Full jitter (base * 2**attempt * random()) is deliberate: it spreads retries across the backoff window so a fleet of clients does not re-collide in synchronized waves. The fallback ([]) lets the caller degrade to a cached or empty answer, consistent with implementing fallback routing for failed spatial queries.

Validation & Testing

  • Permanent faults are not retried. Stub fn to raise Exception("TopologyException: side location conflict") and assert it is called exactly once and returns the fallback — no backoff sleeps occur.
  • Transient faults back off then succeed. Have the stub fail with asyncio.TimeoutError twice then return a value; assert three total calls and that recorded sleeps are non-decreasing in expectation across attempts.
  • Breaker opens on topology surge.
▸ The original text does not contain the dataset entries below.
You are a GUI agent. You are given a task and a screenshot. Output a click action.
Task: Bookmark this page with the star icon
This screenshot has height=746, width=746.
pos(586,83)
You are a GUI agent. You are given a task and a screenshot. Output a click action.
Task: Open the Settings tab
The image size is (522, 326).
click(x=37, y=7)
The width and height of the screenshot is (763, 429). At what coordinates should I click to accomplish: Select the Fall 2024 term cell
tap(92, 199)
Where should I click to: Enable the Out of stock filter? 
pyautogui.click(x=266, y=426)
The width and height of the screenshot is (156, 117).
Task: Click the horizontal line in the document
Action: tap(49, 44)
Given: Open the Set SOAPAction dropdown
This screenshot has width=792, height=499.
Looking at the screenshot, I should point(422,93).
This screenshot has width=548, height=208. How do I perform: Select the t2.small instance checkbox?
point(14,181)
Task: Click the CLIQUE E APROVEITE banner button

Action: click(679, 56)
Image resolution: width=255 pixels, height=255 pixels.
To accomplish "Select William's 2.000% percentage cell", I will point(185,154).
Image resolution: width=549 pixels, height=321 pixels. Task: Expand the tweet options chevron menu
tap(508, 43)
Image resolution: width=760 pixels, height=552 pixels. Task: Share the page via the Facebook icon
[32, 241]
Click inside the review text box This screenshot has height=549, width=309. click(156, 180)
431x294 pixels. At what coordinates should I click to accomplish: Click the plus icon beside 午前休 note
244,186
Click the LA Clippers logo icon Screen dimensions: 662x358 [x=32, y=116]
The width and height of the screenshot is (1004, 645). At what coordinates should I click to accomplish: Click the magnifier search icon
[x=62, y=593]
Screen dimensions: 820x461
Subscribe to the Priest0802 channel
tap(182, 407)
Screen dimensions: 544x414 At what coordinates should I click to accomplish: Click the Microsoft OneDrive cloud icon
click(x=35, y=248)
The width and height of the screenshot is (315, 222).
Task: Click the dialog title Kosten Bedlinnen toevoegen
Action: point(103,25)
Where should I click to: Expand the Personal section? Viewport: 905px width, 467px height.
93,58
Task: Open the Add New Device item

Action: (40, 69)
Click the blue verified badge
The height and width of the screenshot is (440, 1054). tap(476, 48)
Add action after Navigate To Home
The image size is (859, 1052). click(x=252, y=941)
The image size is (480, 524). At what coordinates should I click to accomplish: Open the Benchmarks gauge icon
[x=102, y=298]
Feed the breaker topo_trip permanent outcomes within one window and assert allow() returns False, then advance a monotonic clock past cooldown_s and assert it half-opens and permits a single probe.

Gotchas & Edge Cases

  • String matching is brittle. Classifying by message substring breaks across driver and GEOS versions. Prefer matching on SQLSTATE/exception subclasses where available and treat the substring list as a fallback heuristic, logging any unclassified error for review.
  • Retrying non-idempotent writes. Backoff on an INSERT that partially committed can duplicate rows. Only decorate idempotent reads or writes guarded by ON CONFLICT; never blind-retry a bare mutation.
  • Half-open thundering herd. When the breaker half-opens, allowing many probes at once can immediately re-trip it. Admit exactly one probe (as above) and reopen on its failure before letting general traffic resume.
  • Global breaker hides per-shard health. One breaker across many databases trips on the busiest shard and starves the healthy ones. Key a breaker per backend endpoint so isolation is local.